The stem cell controversy sets Republican against Republican and distances party leaders from popular sentiment. Voters yearning for cures to awful diseases that could affect their own families have reason--perhaps for the first time--to feel threatened by the social cons and their GOP allies. But does this debate pose a short-term or strategic hazard for Republicans?
"A growing number of Republican House members believe this could be an issue in 2006," DeGette says, "and moderate Republicans are crazed about that." But Matt Dowd, Bush's chief campaign strategist in 2004, notes that it's "too early" to declare stem cells a wedge issue: "To get to that level, a large segment of the population has to have an emotional stake in the issue. And stem cells has not yet risen to the level of gay marriage or abortion. It's more of an intellectual thing, not an everyday concern."
Nor is he worried about next year's Congressional races. Look at the Kerry-Bush contest, Dowd argues. John Kerry tried to deploy stem cells as a defining issue and lost. "The President," Dowd says, "wants to make sure there's a balance. The public supports balance."

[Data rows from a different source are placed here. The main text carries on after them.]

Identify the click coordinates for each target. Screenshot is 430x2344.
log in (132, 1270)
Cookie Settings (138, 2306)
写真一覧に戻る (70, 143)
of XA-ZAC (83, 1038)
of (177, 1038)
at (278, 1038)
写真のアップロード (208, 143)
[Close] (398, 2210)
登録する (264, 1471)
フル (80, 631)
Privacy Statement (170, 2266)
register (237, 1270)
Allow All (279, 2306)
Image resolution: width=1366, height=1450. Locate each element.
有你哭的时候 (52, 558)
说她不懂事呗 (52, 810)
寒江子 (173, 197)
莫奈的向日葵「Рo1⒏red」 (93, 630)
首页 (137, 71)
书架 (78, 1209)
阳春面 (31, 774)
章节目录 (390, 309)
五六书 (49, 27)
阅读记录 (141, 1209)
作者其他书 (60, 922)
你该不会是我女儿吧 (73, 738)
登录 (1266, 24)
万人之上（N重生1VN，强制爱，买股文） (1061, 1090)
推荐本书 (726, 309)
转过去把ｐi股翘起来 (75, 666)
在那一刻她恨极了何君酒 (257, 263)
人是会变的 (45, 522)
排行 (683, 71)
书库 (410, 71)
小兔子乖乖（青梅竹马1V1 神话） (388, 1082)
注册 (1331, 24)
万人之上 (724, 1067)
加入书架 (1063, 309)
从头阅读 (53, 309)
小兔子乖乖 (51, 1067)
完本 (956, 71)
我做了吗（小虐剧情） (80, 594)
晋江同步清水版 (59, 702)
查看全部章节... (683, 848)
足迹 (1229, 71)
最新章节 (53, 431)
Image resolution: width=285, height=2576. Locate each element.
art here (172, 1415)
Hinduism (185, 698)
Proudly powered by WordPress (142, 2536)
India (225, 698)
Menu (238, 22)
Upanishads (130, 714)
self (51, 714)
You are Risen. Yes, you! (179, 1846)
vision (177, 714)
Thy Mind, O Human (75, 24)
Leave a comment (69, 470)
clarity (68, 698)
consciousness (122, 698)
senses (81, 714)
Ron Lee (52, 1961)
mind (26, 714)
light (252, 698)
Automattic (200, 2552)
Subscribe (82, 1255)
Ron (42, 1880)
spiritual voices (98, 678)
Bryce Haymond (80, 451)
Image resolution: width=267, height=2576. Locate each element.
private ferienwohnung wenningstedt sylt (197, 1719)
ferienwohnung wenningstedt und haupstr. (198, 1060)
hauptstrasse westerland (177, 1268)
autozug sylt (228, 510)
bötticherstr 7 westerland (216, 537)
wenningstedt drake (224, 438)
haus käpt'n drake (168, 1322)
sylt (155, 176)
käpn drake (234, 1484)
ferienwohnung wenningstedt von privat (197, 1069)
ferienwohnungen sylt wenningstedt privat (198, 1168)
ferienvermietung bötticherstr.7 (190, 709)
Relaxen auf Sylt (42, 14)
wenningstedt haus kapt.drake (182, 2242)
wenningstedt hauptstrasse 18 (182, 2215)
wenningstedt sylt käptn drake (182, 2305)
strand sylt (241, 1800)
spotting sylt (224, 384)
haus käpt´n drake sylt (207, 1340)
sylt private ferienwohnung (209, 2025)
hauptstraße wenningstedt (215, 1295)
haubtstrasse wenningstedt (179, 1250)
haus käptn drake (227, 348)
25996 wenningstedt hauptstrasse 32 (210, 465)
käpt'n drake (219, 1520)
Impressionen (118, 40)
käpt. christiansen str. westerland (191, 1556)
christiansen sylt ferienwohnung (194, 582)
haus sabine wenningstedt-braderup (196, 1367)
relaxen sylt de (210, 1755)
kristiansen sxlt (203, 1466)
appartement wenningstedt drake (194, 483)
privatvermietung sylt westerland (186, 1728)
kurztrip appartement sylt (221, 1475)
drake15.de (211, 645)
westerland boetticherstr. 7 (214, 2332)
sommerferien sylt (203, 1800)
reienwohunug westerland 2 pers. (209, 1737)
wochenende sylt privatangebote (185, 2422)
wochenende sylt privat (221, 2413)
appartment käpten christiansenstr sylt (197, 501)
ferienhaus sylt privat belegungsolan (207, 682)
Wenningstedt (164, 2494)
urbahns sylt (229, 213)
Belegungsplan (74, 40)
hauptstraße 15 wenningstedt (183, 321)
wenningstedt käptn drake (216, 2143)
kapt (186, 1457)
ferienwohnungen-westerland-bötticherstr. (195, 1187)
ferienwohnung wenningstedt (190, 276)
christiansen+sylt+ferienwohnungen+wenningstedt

That may be what many voters crave on brave-new-world issues. But with a veto, Bush will have a tough time depicting his stance as balanced and distinct from the medical-science blocking of the religious right. The party is not likely to crack up over stem cells, but this controversy--perhaps a prelude to other battles stirred by technological advances--is pushing Republicans to consider how far to go in identifying with diehard social conservatives. This fault-line within the GOP is hardly a death knell for the party.
But one thing's certain: It can't be good for the GOP when Bush and DeLay suggest that Nancy Reagan and other prominent Republicans support an unethical practice that entails human dismemberment.